Toronto, Cannes’ ‘inclusive, friendly’ younger sister

Just as Venice is winding down, North America’s biggest and arguably most influential festival will kick off on September 8th and continue until the 18th. Although there is no jury or competition, the Toronto International Film Festival is known for trotting out what often end up being some of the year’s best reviewed and most award-winning movies.

Regularly screening up to 250 films from various parts of the globe, the Canadian festival has also developed a reputation as more democratic and down-to-earth than its European and American counterparts. A 2007 article in Time magazine employed a tongue-in-cheek metaphor to note that “unlike its major festival sisters   that sexy cougar Cannes, 60, and parka-clad hipster Sundance, 29   Toronto, 32, is inclusive, friendly and even prettier once you get to know her.”

Of the forty titles announced so far (several of which are also screening in Venice), many are already attracting considerable advance buzz: “The Descendants”, a new dramatic comedy from “Sideways” writer-director Alexander Payne; Francis Ford Coppola’s gothic murder mystery “Twixt”, starring Val Kilmer and Elle Fanning; Brazilian director Fernando Meirelles’ romantic epic “360”, featuring Anthony Hopkins and Rachel Weisz; “Elles”, a French drama from Malgorzata Szumowska that stars Juliette Binoche as a journalist investigating student prostitution; “Take This Waltz”, Sarah Polley’s adultery comedy starring Michelle Williams and Seth Rogen; “The Lady”, Luc Besson’s Aung San Suu Kyi biopic; and Bennett Miller’s “Moneyball”, a baseball drama with Brad Pitt, Philip Seymour Hoffmann, and Robin Wright.

**Data shown:**
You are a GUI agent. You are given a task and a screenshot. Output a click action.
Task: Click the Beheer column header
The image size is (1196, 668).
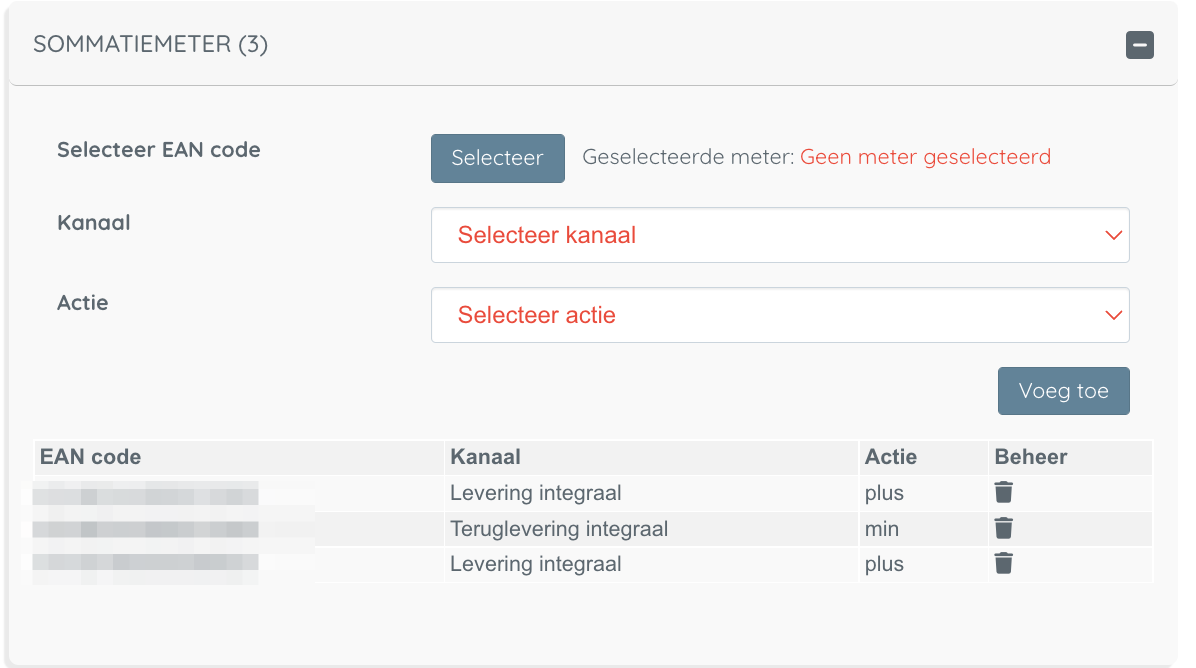(1030, 457)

**Work instructions:**
Quote the Toronto festival article word for word, from "Just as Venice" up to and including "most award-winning movies.".

**Result of this exercise:**
Just as Venice is winding down, North America’s biggest and arguably most influential festival will kick off on September 8th and continue until the 18th. Although there is no jury or competition, the Toronto International Film Festival is known for trotting out what often end up being some of the year’s best reviewed and most award-winning movies.